A Challenging Regulatory Journey
Biohaven had originally filed for approval of troriluzole in spinocerebellar ataxia, relying on data from a phase 3 study that failed to meet its main goal. While the FDA declined to review the application in 2023, the company continued exploring a path forward, holding discussions about whether real-world evidence (RWE) could back a revised submission. In September 2024, Biohaven reported positive three-year RWE results, renewing optimism around the program.
Following a three-month postponement, the FDA has said no to a request for a green light for the application supported by real-world evidence. Biohaven said the agency’s complete response letter pointed to challenges often associated with RWE and externally controlled trials, such as possible bias, design limitations, absence of predefined parameters, and unaccounted confounding variables.
These topics came up when Biohaven met with the FDA in 2024 to review its real-world evidence study. Following the agency’s feedback, the company revised its study design, opting to use only the U.S. natural history cohort as an external control group for its primary analysis. According to official meeting minutes, the FDA advised that an externally controlled study would need to show a strong and convincing treatment effect to offset inherent biases and serve as the main evidence of efficacy. Despite the agency’s caution, Biohaven’s leadership maintains that the RWE results demonstrated a treatment effect significant enough to meet that standard.
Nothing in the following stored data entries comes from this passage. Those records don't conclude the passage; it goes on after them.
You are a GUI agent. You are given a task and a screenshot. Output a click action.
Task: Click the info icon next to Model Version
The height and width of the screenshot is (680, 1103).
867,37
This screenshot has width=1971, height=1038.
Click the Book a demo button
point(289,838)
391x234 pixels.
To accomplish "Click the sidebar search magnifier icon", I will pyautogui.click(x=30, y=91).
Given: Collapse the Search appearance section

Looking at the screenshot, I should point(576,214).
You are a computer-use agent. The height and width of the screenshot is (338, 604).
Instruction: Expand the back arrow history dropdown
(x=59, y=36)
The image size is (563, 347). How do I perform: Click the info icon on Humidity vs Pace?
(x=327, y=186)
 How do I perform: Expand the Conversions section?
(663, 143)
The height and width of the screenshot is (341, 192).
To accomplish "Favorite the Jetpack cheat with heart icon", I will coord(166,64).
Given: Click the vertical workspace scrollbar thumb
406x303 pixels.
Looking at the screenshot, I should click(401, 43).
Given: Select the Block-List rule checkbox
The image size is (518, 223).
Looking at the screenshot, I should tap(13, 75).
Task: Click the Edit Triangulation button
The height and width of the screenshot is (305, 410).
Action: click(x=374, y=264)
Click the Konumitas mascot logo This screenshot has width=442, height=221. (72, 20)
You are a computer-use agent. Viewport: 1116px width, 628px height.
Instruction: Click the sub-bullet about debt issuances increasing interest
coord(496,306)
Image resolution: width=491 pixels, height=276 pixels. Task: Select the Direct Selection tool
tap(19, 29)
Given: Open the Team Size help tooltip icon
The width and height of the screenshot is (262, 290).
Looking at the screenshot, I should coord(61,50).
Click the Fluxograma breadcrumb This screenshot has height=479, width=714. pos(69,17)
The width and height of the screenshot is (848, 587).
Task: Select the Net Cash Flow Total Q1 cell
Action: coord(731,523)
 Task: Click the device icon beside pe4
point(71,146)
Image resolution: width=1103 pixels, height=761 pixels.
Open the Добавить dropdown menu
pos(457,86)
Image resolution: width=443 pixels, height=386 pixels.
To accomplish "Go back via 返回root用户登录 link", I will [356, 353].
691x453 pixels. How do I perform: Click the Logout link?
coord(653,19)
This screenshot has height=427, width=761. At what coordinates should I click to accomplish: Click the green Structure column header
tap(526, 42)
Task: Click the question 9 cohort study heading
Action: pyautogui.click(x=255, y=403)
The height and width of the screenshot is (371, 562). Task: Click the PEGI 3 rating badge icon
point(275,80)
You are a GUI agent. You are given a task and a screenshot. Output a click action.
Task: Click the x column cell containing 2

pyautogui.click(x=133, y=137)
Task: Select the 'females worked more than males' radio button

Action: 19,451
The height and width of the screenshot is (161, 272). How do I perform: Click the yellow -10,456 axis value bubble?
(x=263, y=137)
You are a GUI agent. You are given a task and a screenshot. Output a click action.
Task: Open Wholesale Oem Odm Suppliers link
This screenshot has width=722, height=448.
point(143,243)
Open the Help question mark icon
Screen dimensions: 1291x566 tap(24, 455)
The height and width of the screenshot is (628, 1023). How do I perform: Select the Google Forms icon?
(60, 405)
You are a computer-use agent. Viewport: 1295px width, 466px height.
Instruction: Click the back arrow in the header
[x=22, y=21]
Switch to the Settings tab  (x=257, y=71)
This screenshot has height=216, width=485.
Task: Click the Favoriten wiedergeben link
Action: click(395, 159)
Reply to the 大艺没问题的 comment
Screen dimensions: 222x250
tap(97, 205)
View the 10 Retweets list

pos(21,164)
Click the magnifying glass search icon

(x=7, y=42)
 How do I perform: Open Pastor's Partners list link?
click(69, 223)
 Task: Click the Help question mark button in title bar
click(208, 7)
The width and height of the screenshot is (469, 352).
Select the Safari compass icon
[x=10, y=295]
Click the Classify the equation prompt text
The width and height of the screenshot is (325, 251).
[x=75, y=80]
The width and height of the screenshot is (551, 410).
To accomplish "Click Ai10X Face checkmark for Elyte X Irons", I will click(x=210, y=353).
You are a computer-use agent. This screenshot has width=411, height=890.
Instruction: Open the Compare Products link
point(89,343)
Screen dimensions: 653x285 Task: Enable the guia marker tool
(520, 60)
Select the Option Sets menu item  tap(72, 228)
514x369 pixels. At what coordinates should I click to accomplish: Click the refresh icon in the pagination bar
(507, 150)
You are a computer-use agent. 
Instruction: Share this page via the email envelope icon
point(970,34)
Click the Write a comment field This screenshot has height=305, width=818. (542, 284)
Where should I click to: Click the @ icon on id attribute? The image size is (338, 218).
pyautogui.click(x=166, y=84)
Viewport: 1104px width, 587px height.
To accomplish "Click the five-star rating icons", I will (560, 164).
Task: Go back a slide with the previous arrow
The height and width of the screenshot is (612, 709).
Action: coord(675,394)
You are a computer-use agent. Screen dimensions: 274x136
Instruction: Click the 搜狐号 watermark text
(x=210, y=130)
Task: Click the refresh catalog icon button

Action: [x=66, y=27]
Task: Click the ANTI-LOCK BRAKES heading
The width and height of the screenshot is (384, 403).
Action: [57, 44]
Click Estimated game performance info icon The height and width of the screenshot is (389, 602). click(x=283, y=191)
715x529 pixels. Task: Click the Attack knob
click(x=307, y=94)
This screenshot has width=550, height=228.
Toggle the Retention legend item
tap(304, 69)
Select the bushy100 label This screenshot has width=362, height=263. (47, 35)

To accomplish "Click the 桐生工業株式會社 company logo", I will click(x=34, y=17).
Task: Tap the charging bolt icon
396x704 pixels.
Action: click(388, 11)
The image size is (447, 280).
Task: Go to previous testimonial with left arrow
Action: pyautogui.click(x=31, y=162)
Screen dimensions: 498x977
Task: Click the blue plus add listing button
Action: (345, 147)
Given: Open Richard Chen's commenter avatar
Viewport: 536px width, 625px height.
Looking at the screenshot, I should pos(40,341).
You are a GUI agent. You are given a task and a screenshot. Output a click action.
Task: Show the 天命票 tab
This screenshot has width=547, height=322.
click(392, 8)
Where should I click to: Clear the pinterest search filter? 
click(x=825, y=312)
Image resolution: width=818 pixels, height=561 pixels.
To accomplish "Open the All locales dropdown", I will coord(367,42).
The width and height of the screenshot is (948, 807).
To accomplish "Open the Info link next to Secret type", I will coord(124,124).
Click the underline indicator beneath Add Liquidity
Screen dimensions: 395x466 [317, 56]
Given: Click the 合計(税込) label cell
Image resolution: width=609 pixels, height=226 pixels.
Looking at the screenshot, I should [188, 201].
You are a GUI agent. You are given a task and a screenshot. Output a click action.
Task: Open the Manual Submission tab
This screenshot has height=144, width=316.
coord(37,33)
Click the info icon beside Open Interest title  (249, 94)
Market Reaction and Future Outlook
However, the FDA – now under new leadership and strategic direction since the 2024 discussions – determined that Biohaven’s latest submission did not provide sufficient evidence to support approval. The agency advised the company to schedule a meeting to clarify what additional data would be required for a future resubmission, and Biohaven is preparing a formal request for that discussion.
Following the announcement, Biohaven’s share price tumbled nearly 45%, falling to $7.76 in premarket trading on Wednesday, compared with Tuesday’s close of $13.95.
Although the company continues to pursue a regulatory path for troriluzole, the FDA’s decision has led it to refocus resources on other advanced-stage programs that executives believe offer stronger prospects for long-term value creation.
Reprioritizing the R&D Portfolio
Over the coming year, Biohaven plans to focus its efforts on four lead assets: the extracellular degraders BHV-1400 for IgA nephropathy and BHV-1300 for Graves’ disease, the Kv7 ion channel activator opakalim being studied for adult focal epilepsy and depression, and the myostatin–activin pathway inhibitor taldefgrobep alfa for obesity and spinal muscular atrophy.
To preserve capital, the company may suspend or slow other research initiatives, extending its available funds beyond the near term. Biohaven reported over $408 million in cash and equivalents at the end of June. The reprioritization of its portfolio is expected to reduce annual direct R&D expenditures, excluding staffing costs, by about 60%.